*Task:* Reproduce verbatim the section of the Raphaela Vogel text that begins with the words containing "White silicone that" and ends with "feminist visual language.".

*Text passage:*
((

White silicone that looks like flash-frozen bodily fluids. Animal skins stretched on the wall that look like splayed wings or pubic triangles: Raphaela Vogel's (born 1988 in Nuremberg, lives and works in Berlin) installations appeal to all the senses. They are brash and demanding, dreamy and intense, humorous and melancholic, contradictory and provocative. Many of the works relate to animals – the artist grew up in the countryside – toys, myths and pop music recur, as does the artist herself. With her hypnotic-archaic work, she is one of the most important young German artists who has lent art a whole new feminist visual language.

 

For INSIDEOUT in the display window of the Kunsthalle Gießen, Raphaela Vogel will erect a series of ‘Uris’: white silicone casts of free-standing urinals like the kind used on beaches or at festivals. The curious, skeleton-like forms look as if they were just dutifully standing in line awaiting their turn. Despite their expressive appearance, they are almost identical and display no significantly individual signature – their figures were formed solely from material that Vogel let flow down the side of the urinals.

))

*Data provided:*
((

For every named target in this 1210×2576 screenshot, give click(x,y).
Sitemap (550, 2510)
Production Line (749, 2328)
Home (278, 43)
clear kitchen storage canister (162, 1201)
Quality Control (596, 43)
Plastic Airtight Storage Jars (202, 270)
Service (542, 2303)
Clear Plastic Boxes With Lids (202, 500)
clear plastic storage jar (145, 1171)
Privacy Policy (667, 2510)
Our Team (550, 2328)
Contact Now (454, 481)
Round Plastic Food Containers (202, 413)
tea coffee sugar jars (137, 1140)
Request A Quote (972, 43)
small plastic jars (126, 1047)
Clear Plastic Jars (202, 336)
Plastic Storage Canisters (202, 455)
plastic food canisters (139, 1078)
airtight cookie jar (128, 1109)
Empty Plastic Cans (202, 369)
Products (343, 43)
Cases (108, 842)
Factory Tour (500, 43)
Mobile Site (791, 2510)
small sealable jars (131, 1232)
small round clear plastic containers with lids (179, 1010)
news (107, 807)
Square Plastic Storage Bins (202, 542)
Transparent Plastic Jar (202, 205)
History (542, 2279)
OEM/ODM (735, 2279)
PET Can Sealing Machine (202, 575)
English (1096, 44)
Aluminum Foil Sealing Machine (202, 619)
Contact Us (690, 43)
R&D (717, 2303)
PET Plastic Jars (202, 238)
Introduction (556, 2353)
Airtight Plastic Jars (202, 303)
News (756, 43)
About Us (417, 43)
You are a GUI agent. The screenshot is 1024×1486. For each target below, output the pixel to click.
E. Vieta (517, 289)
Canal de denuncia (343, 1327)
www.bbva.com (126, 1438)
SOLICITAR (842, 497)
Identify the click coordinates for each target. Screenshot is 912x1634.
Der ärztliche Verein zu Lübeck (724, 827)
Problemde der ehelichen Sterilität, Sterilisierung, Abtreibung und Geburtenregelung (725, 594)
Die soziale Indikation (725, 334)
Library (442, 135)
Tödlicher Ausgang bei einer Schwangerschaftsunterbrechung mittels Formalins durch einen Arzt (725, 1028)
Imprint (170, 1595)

))

*Answer box:*
White silicone that looks like flash-frozen bodily fluids. Animal skins stretched on the wall that look like splayed wings or pubic triangles: Raphaela Vogel's (born 1988 in Nuremberg, lives and works in Berlin) installations appeal to all the senses. They are brash and demanding, dreamy and intense, humorous and melancholic, contradictory and provocative. Many of the works relate to animals – the artist grew up in the countryside – toys, myths and pop music recur, as does the artist herself. With her hypnotic-archaic work, she is one of the most important young German artists who has lent art a whole new feminist visual language.